To quantify and compare patterns of ventilation heterogeneity between lung lobes in asthma vs. cystic fibrosis (CF) using hyperpolarized helium-3 (HP 3He) MRI and multidetector computed tomography (MDCT).

Seven cystic fibrosis (age: 23±12 years) and 69 asthma subjects with different severities (non-severe: n = 49, 21±12 years; severe: n = 20, 38±14 years) were enrolled in HIPAA-compliant studies with IRB approval. Each subject underwent HP 3He MRI at 1.5T (Signa HDx, GE Healthcare, Milwaukee WI) and MDCT (VCT, GE Medical Systems, Milwaukee, WI) less than 72 hours apart. The 3He scan used a fast 2D multislice gradient-echo sequence with the following parameters: TR/TE = 7.8/4.2 ms; flip angle = 7º; acquisition matrix = 128 × 128; slice thickness = 10 mm for CF and 15 mm for asthma.
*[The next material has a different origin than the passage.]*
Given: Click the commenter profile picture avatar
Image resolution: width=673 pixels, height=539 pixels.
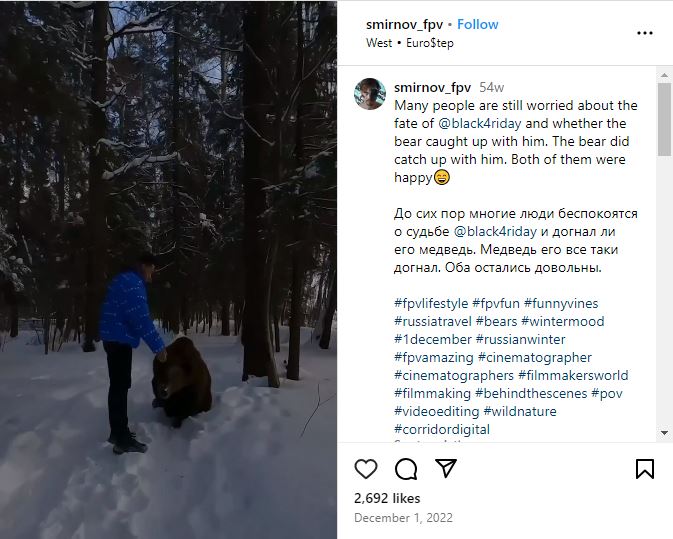Looking at the screenshot, I should pos(370,93).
Proton MRI was performed prior to the 3He scan using a 2D single-shot multislice fast spin echo sequence under equivalent breath-hold conditions (functional residual capacity + ~1L) with acquisition matrix, field of view, slice thickness, and position matching the 3He scan. MDCT was acquired at full inspiration and reconstructed for quantitative measurement at nearly isotropic voxel size with slice thickness = 0.6 mm.

The right and left lungs were segmented on proton MRI using a region-growing method written in MATLAB (MathWorks, Natick, MA). The lung lobes (right upper–RUL, middle–RML and lower–RLL; left upper–LUL and lower–LLL) were segmented manually by drawing the fissure lines on the proton image while referring to the anatomically-matched CT slice.¹ The proton image was registered to the 3He image using 3D affine registration by Advanced Normalization Tools.² The adaptive K-means method³ was used to measure ventilation defect percent (VDP) by lung lobe.
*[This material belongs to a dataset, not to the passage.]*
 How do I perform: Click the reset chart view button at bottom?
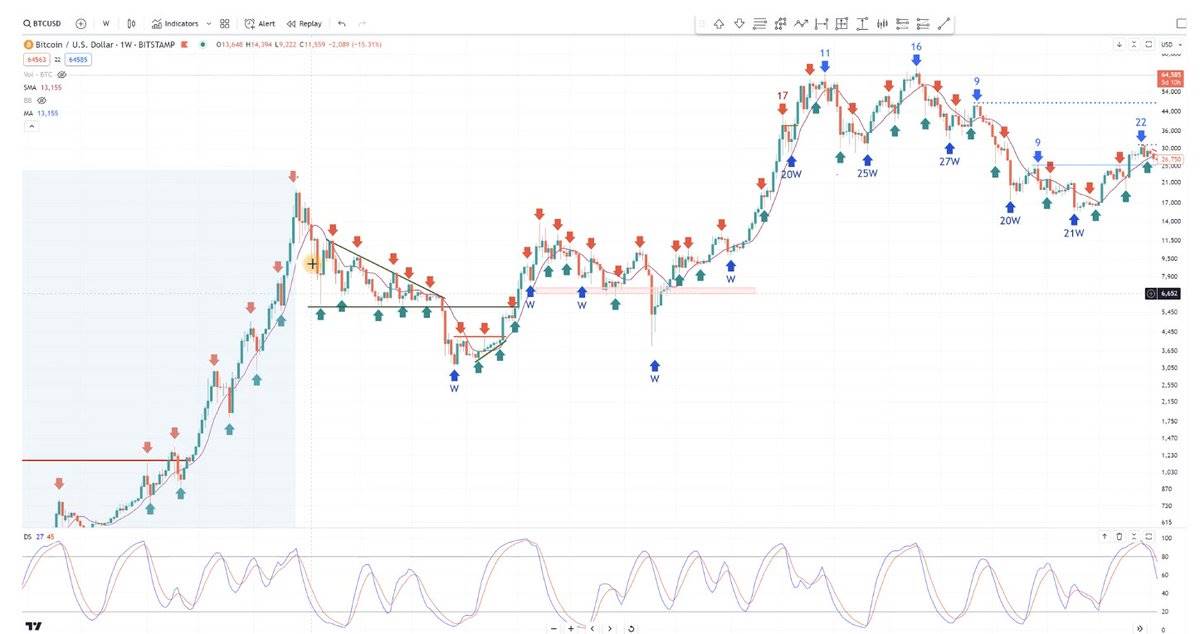[632, 628]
A linear mixed-effects model was used to perform pairwise comparison of VDP among lobes within each subject group. A p < 0.05 was considered significant.
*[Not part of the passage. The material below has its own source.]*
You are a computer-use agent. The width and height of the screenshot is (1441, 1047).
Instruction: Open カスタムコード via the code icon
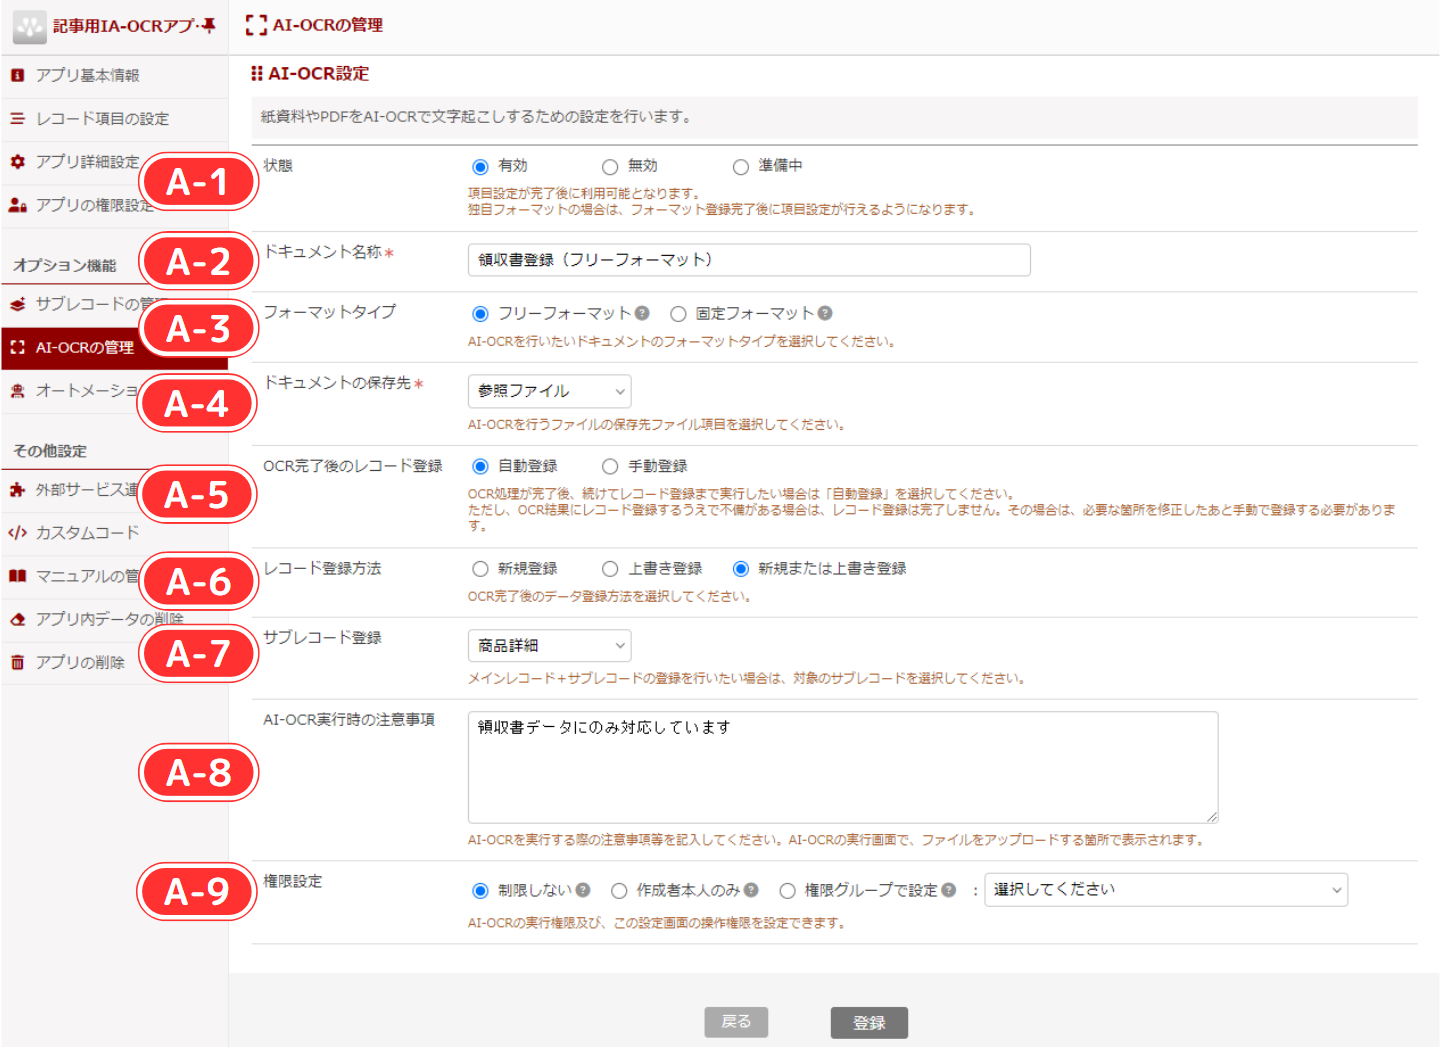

The examples of segmented defects in color-coded lobes (Fig.1) show typical results, with larger focal defects in CF compared to asthma. Although the lungs with severe asthma have larger defects than non-severe asthma, all asthma cases yield similar variation patterns in VDP among the lobes (Fig.2) with RML more affected than RLL, LUL, and LLL with all p < 0.04 (Table 1). In CF subjects, the RUL was most affected (all p < 0.02), with upper lobes generally more defected than lower lobes.The sources of airway obstruction in CF and asthma are known to differ. Obstruction in asthma is thought to be due to a combination of central airway remodeling and small-airway inflammation, while CF is thought to be dominated by central airway obstruction due to mucus plugging. Consistent with the variations in VDP, the airway tree segmented on MDCT using VIDA (VIDA Diagnostics v2.0, Coralville, IA) demonstrated noticeably more pruning in the RUL of a CF subject relative to a subject with non-severe asthma (Fig.3). However, further quantitative analysis such as airway counts, wall thickness, and lumen area by lobe is needed to associate lobar VDP with local airway obstruction. Using HP gas MRI to assess lobar ventilation heterogeneity in different disease processes may reveal the patterns of disease progression in asthma, CF, and other obstructive lung diseases. Lobar VDP assessed via a combination of HP 3He and MDCT demonstrates disease-related patterns of heterogeneity that are not reflected in whole-lung VDP measurements. These may serve as more sensitive imaging biomarkers for disease progression or treatment effect in obstructive lung disease.